クロウサギのわな「混獲」

イノシシ捕獲用くくりわなに「混獲」「錯誤捕獲」されたアマミノクロウサギ(提供映像より)=2月16日午後0時8分、徳之島北部

「交通事故死超の可能性」指摘も
早急な実態把握、体制づくりを
 世界人類で守り未来に遺す宝物の生物多様性。奄美・沖縄地域の世界自然遺産登録から1年半がすぎた。関係機関や自然保護団体の啓発など不断の努力もあってか、国の特別天然記念物アマミノクロウサギの生息数増・生息エリア回復の気配も顕著となった。
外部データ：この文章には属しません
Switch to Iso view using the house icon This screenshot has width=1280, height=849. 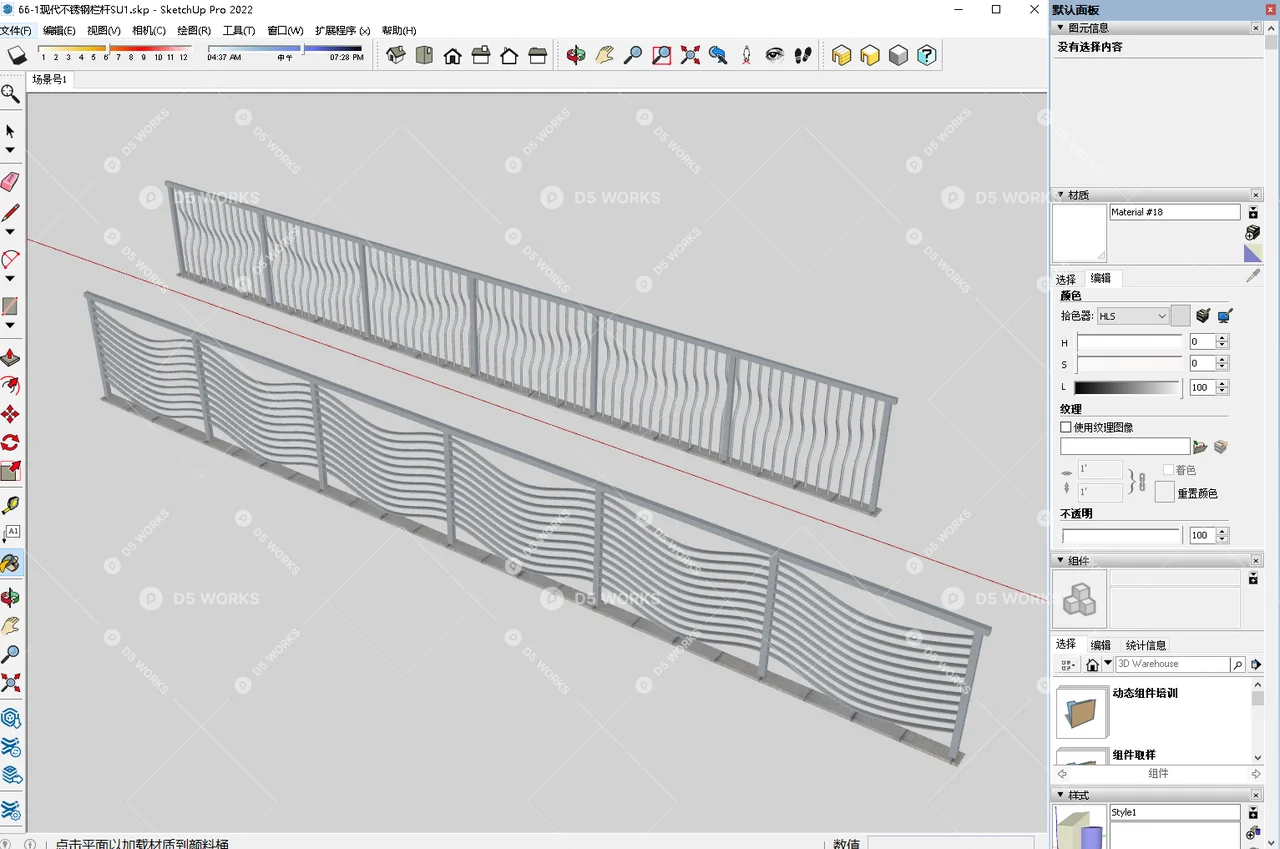(395, 55)
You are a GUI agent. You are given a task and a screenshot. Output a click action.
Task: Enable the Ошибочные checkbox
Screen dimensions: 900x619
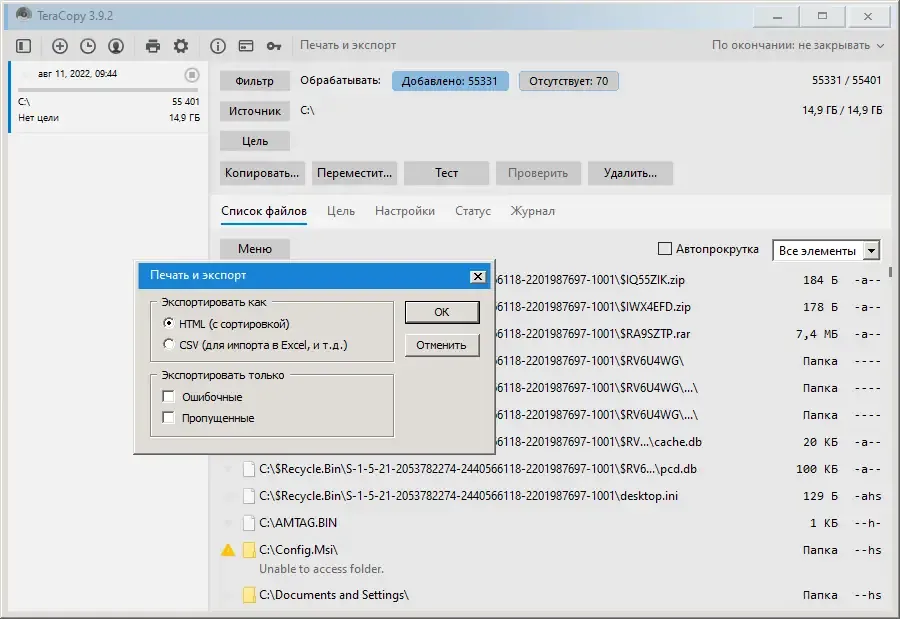point(168,397)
一方で、その〝光明〟の傍らでは、有害鳥獣のイノシシ捕獲用わなによるクロウサギの「混獲、錯誤捕獲」被害の実態が一気に表面化。同時に、関係機関の緊急対応・連携意識の薄さも指摘されている。
 
 ■「ロードキル被害、上回る可能性も」
 
 徳之島北部の森林で今月16日朝、サトウキビを食害する有害鳥獣のイノシシ捕獲用の「足くくりわな(括り罠)」に、クロウサギの成獣1匹が混獲されているのを、仕掛けた男性Aさん(77)本人が、わなの定期点検中に「再び」見つけた。
 
 クロウサギの後ろ両足首には、痛々しくワイヤーが食い込み、近寄ると「ピーッ、ピーッ」と断末魔のような甲高い悲鳴を発した。Aさんは「もし、骨折などケガを負っていると、厳しい自然界で生き延びるのは難しいのでは?」と判断。関係機関に急報するも切迫感は伝わらず、藁にもすがる思いで連絡した民間の自然保護関係者らが代わりに急行。幸い骨折や切創などはうかがえず、脚力も確認したうえで、元の獣道に放獣した。
 
 機知に富んだ今回の行動は〝自責の念〟に駆られて鳴らした警鐘だった。イノシシのわな猟約50年。「最初のころは鉄製のイノシシ箱わなが中心。しかしクロウサギの死亡事故が多かった。扉(約20㌔・落下式)の下敷きになりほとんどが即死状態だった。これではいけないと、くくりわなに変更した」と吐露する。
 
 だが、ノネコ対策などに伴う生息数増(回復)傾向に比例したのか、くくりわなにも約4年前からクロウサギの混獲が増え始めた。そして驚くべきは、Aさんだけで「これまで約30匹は誤って捕獲。その大半は死んだ」との証言だ。他の例で「わなを点検しない猟師もいる。わなにかかったクロウサギはノネコや猛きん類に襲われてしまい、そのまま放置しておけば死ぬ」。
 
 島内のイノシシ猟師は約80人。仕掛け人(所有者)の名札など無表示がほとんど。水面下で混獲されて犠牲になるクロウサギは「じつはロードキル(交通事故死)よりも多いのかも知れない」と指摘する。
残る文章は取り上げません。